EXERCISE: Within the entries below, please retype exactly the lines starting with the line that has "The image size is (573, 392)." and going on through the line that has "Task: Click the Últ precio white color swatch", but not the pictures.

TASK INPUT:
+ + + +
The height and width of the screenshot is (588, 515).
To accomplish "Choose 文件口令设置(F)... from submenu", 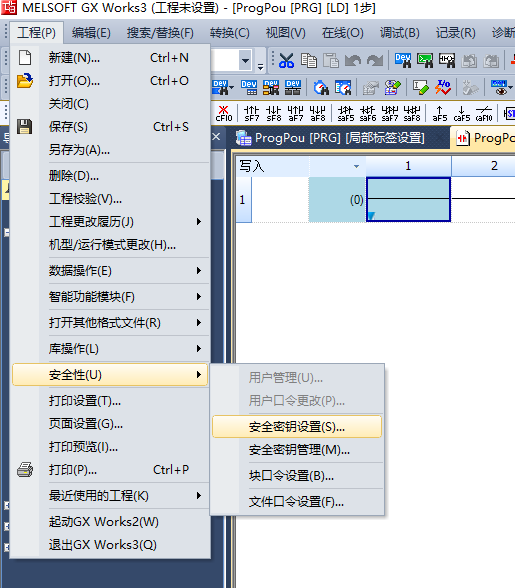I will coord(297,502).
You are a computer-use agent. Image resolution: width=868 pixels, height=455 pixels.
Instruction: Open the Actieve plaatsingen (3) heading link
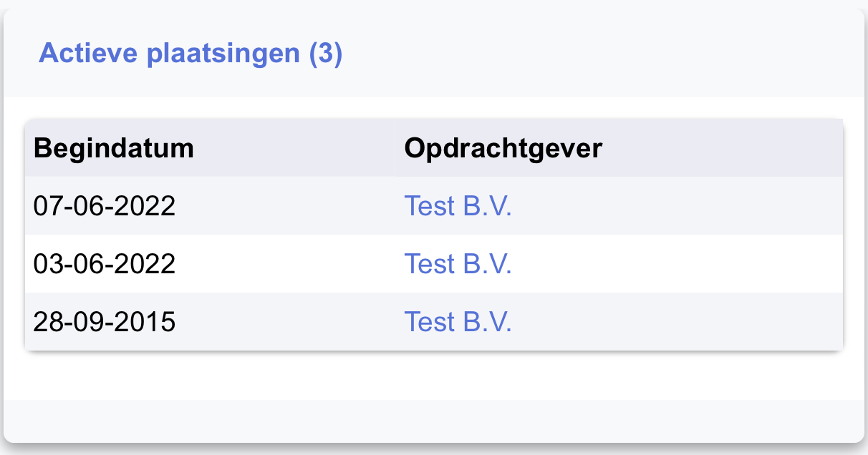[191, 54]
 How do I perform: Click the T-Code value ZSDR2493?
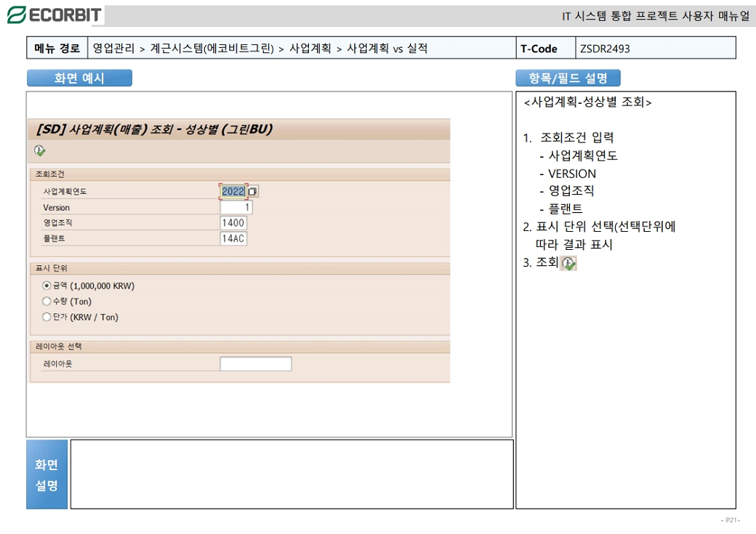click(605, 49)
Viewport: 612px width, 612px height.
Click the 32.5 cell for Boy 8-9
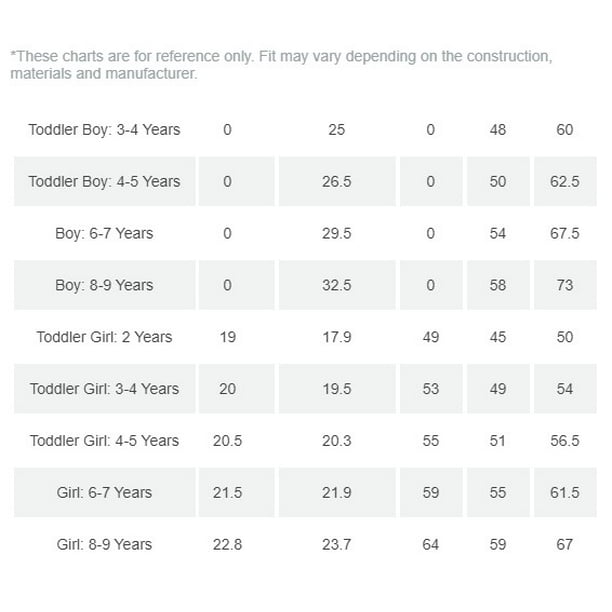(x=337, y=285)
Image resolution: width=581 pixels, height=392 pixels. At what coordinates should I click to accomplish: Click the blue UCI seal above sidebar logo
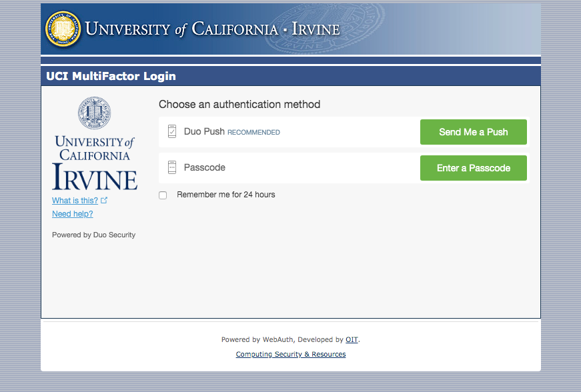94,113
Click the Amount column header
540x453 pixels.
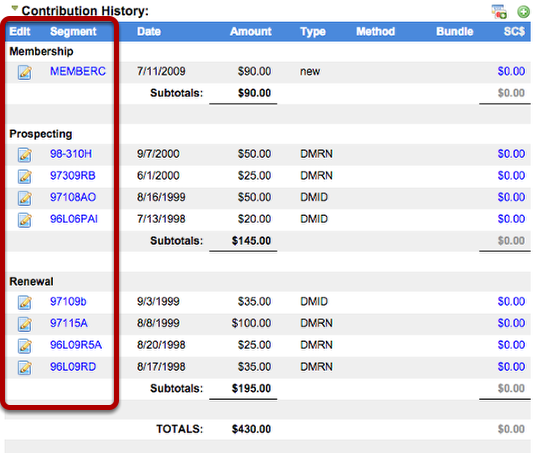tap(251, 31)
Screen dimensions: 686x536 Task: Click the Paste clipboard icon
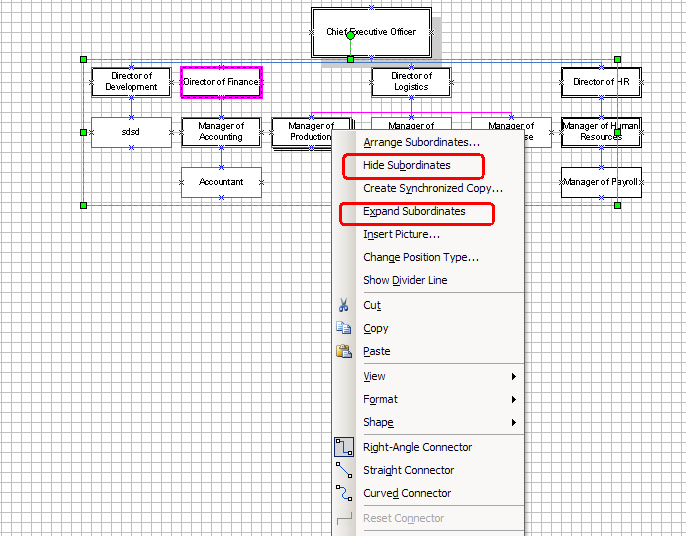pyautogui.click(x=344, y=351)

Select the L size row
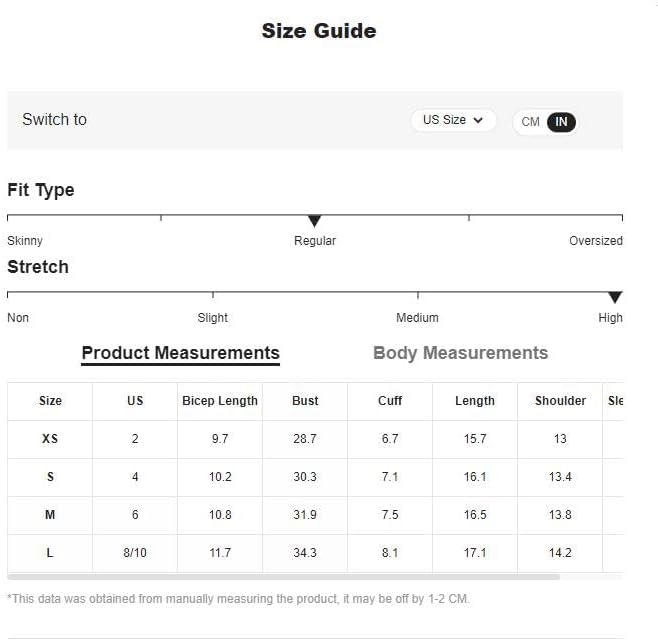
+ + + +
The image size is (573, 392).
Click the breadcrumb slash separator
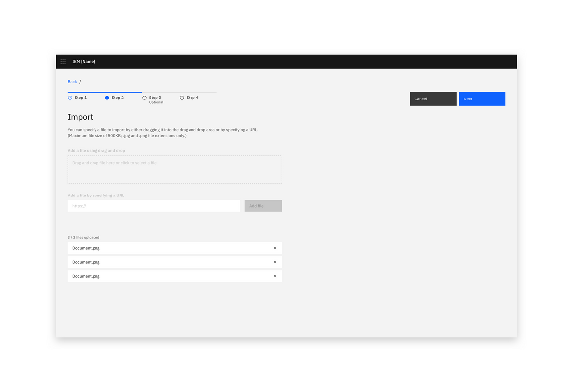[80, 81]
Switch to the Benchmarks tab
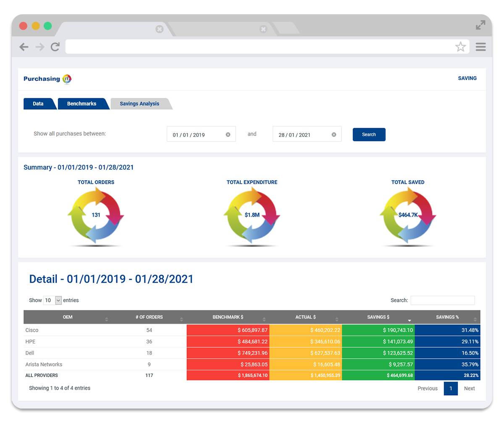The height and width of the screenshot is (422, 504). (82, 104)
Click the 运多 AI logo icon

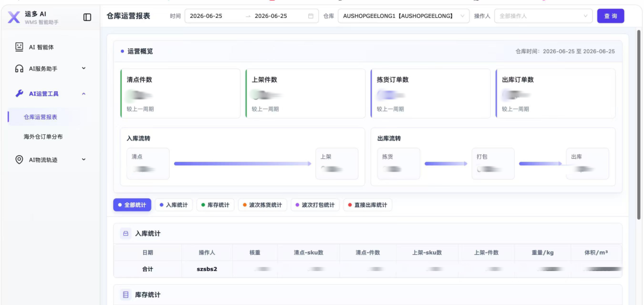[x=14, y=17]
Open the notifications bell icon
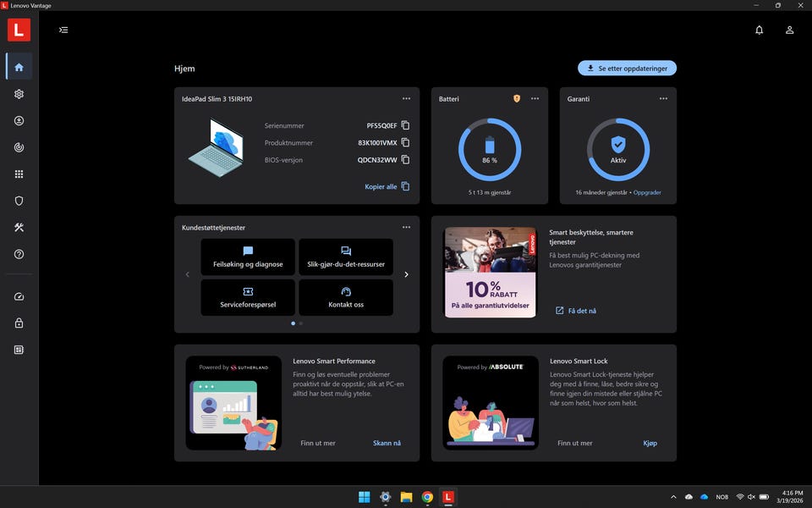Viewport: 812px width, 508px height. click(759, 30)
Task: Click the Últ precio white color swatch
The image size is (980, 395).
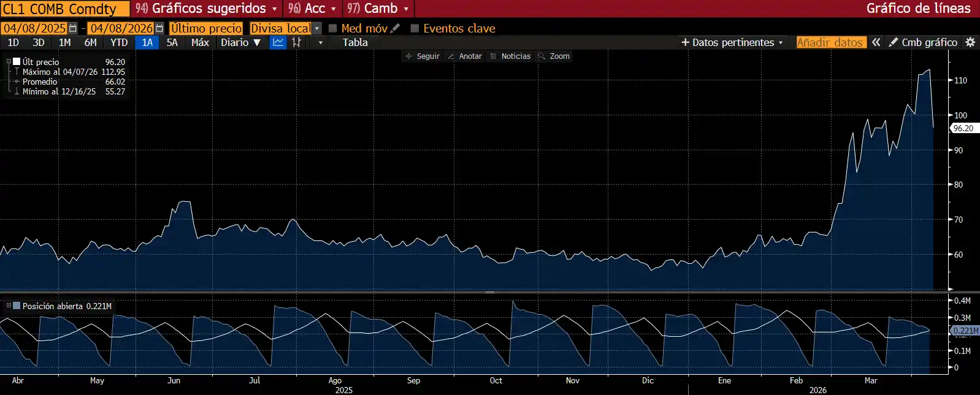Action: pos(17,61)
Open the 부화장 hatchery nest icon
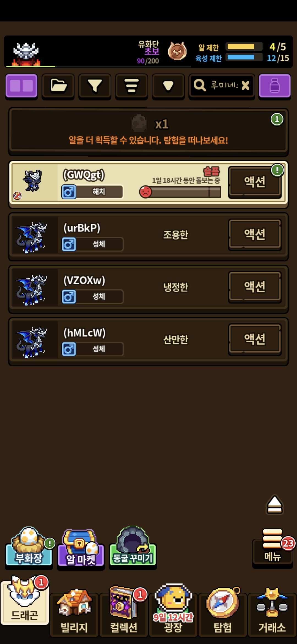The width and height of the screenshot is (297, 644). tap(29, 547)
+ + + +
RESPONSE AREA:
The image size is (573, 392).
Click the breadcrumb slash separator
[80, 81]
Switch to the Benchmarks tab
The height and width of the screenshot is (422, 504). (82, 104)
Click the 运多 AI logo icon

[x=14, y=17]
Open the notifications bell icon
Viewport: 812px width, 508px height. click(759, 30)
Task: Click the Últ precio white color swatch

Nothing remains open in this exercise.